Wu Te-kung (Chinese: 吳德功; 1850–1924), also known by his courtesy name Ju-neng (汝能) and pseudonym Li-hsuan (立軒), was a native of Changhua, Taiwan, and one of the founders of the Chang Hwa Bank. He made significant contributions to social welfare in the Changhua region, overseeing the establishment of institutions such as the Changhua Infant Care Center, Loyalty Shrine, and Integrity and Filial Piety Shrine. In later years, he actively participated in the restoration and relocation of the Integrity and Filial Piety Shrine of Changhua. Wu's literary works include The Cession of Taiwan (讓臺記), the first chronicle in Taiwan using a dual calendar system of the Western and traditional lunar calendars. He also authored Poetry Manuscript of Juei Tao Chamber (瑞桃齋詩稿), Juei Tao Chamber Prose Anthology (瑞桃齋文稿), and A Brief History of the Rebellion of Tai Chao-chun (戴案紀略), among others.

== Activities ==
During the period of Japanese rule in Taiwan, he was involved in resistance activities, such as organizing the "Lien Chia Chu" (聯甲局, literally "Joint Defense Bureau") at the request of the Taiwan Prefectural Governor in 1895. However, after the failure of the resistance, he went into hiding. Later, due to his reputation, the Japanese authorities invited him to serve in official positions. In 1898, he took a teaching position at the Taichung Normal School and was awarded a Gentry Medal (紳章) in 1902.

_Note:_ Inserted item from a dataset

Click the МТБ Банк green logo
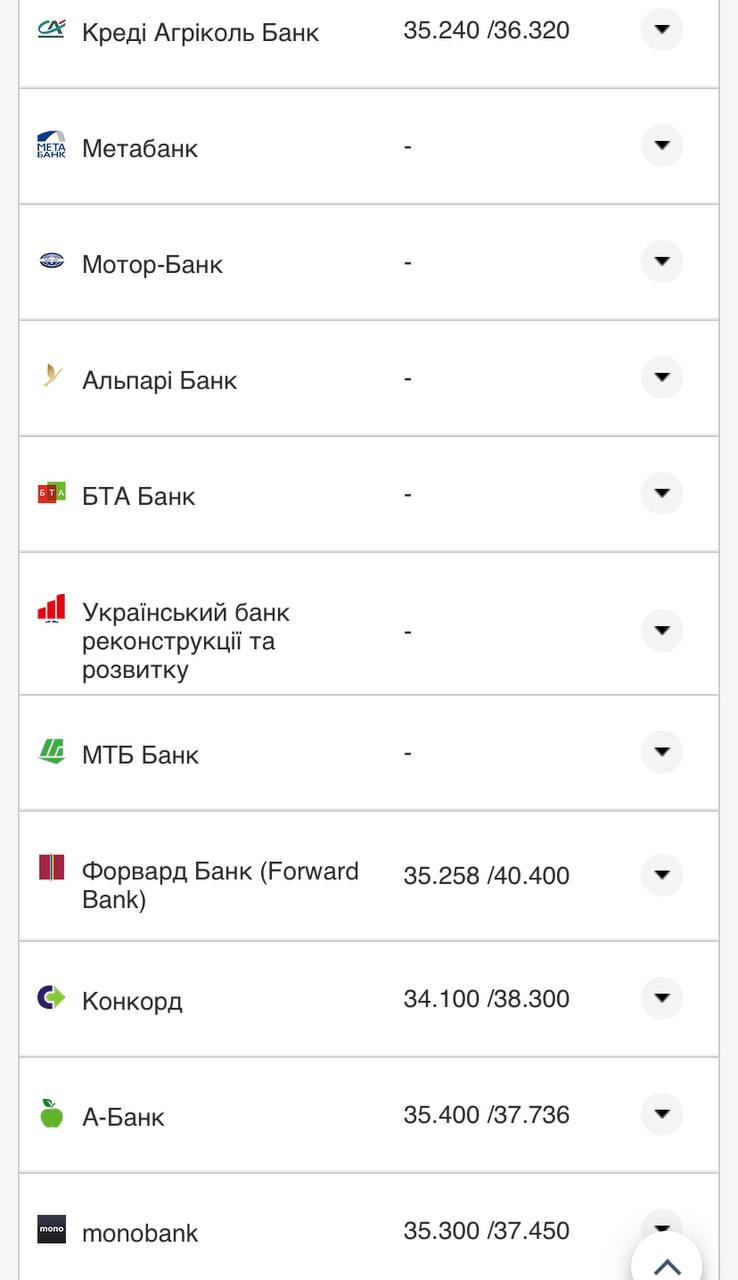738x1280 pixels. (x=51, y=751)
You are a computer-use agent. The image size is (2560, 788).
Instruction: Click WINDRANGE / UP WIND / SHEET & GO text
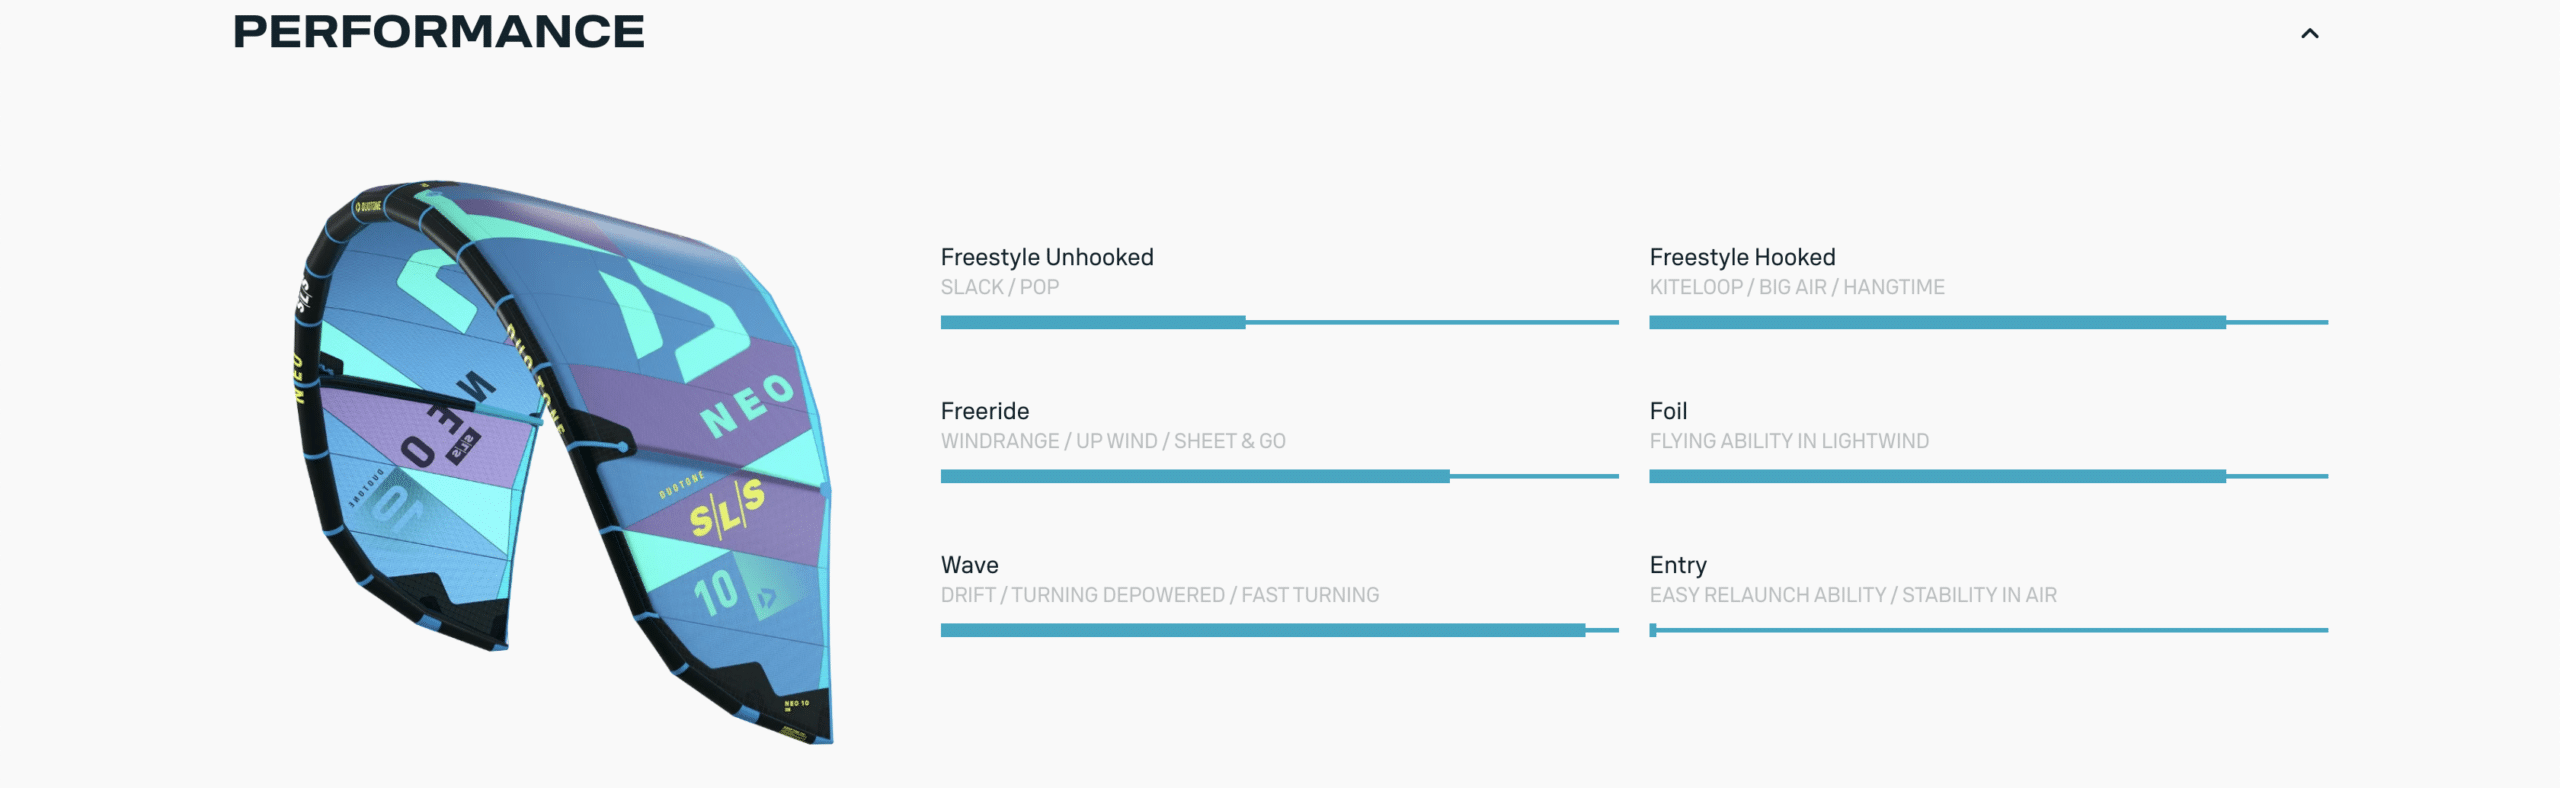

In his literary activities, Wu Te-kung participated in poetry gatherings and recitations in Changhua from 1890, including being part of the Li Pu Poetry Society (荔譜吟社), founded by his mentor Tsai Te-hui (蔡德輝). In 1915, local individuals in Changhua founded the Comrades Youth Association, where Wu Te-kung taught Chinese literature. The association was formed by a new generation of intellectuals in Changhua and can be considered a supplementary class for promoting Chinese literature. In 1919, the Taiwan Literary Society was founded, and Wu participated in it. In 1920, he assumed the position of director of the society.